Task directions: What is needed is an exact copy of the lines from the start of the records below through the line with "The image size is (550, 431).", without the pictures.

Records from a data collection
┄┄┄┄┄┄┄┄┄┄
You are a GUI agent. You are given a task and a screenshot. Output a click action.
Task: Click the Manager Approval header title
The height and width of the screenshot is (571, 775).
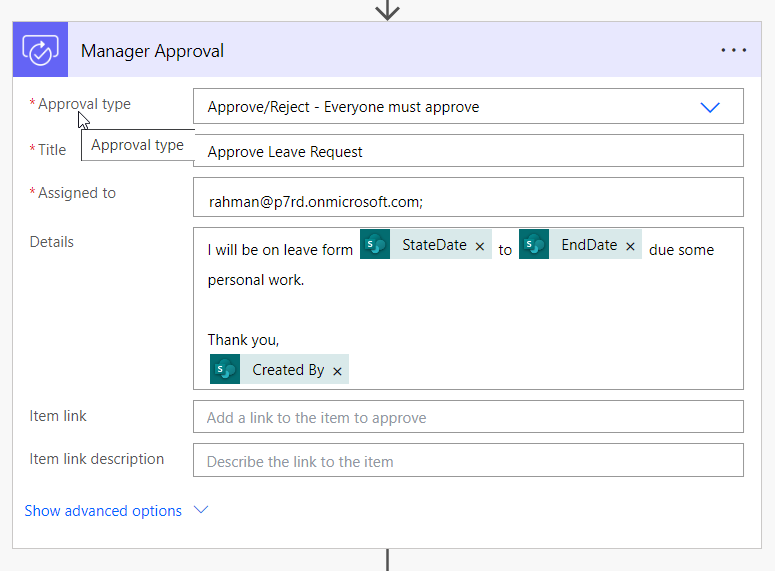tap(152, 51)
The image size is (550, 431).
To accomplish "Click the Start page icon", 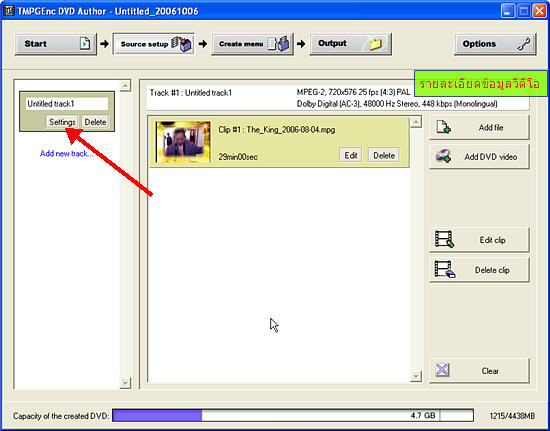I will coord(85,44).
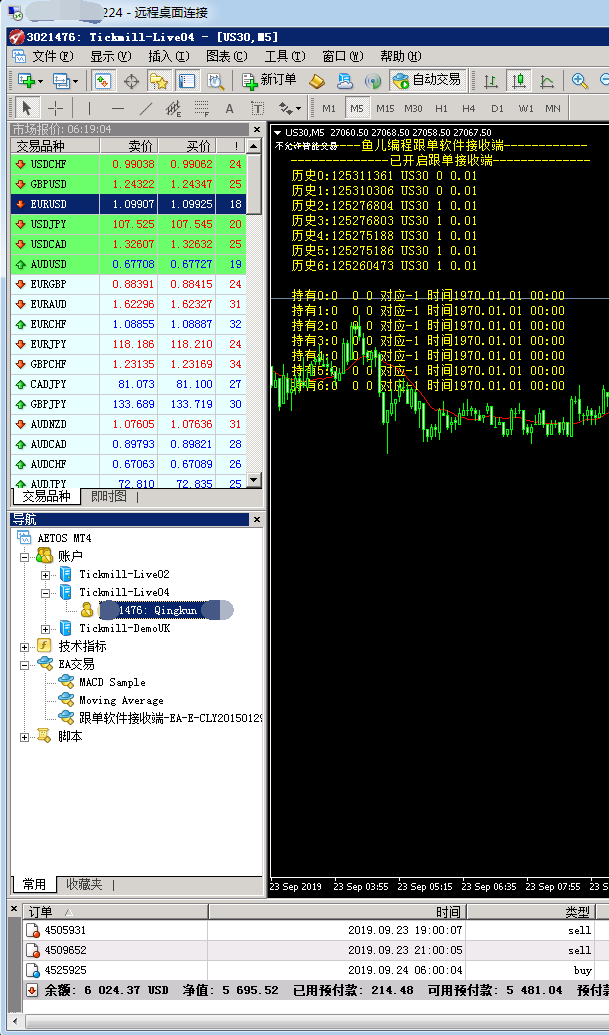Open the new chart dropdown arrow
The height and width of the screenshot is (1035, 609).
(40, 81)
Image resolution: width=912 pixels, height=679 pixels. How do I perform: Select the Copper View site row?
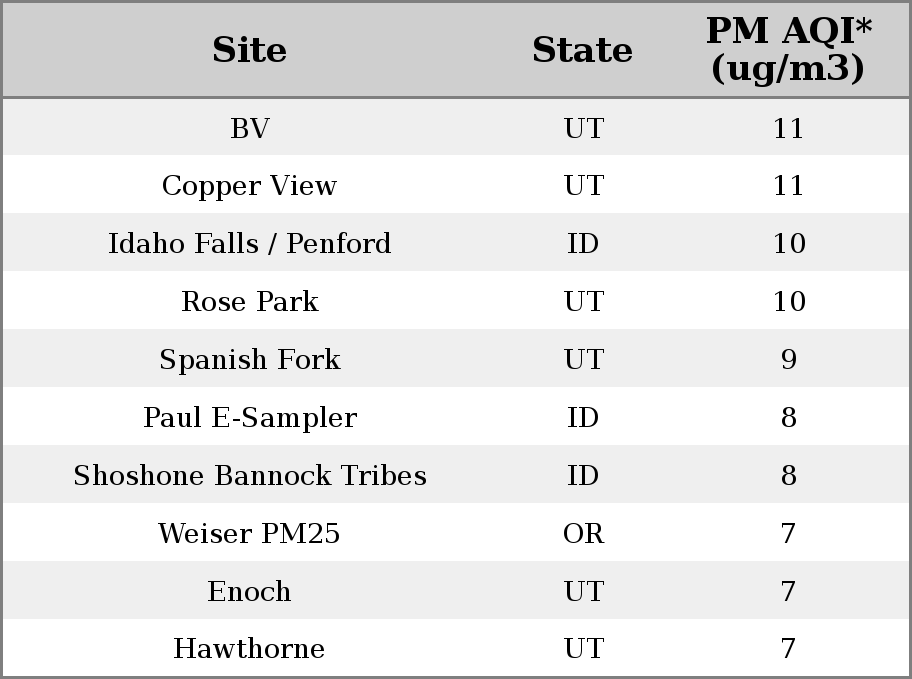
┄┄┄┄┄┄┄┄┄┄
Result below:
You are a GUI agent. You are given a task and a screenshot. Output a click action.
Task: Click the Manager Approval header title
The height and width of the screenshot is (571, 775).
tap(152, 51)
The image size is (550, 431).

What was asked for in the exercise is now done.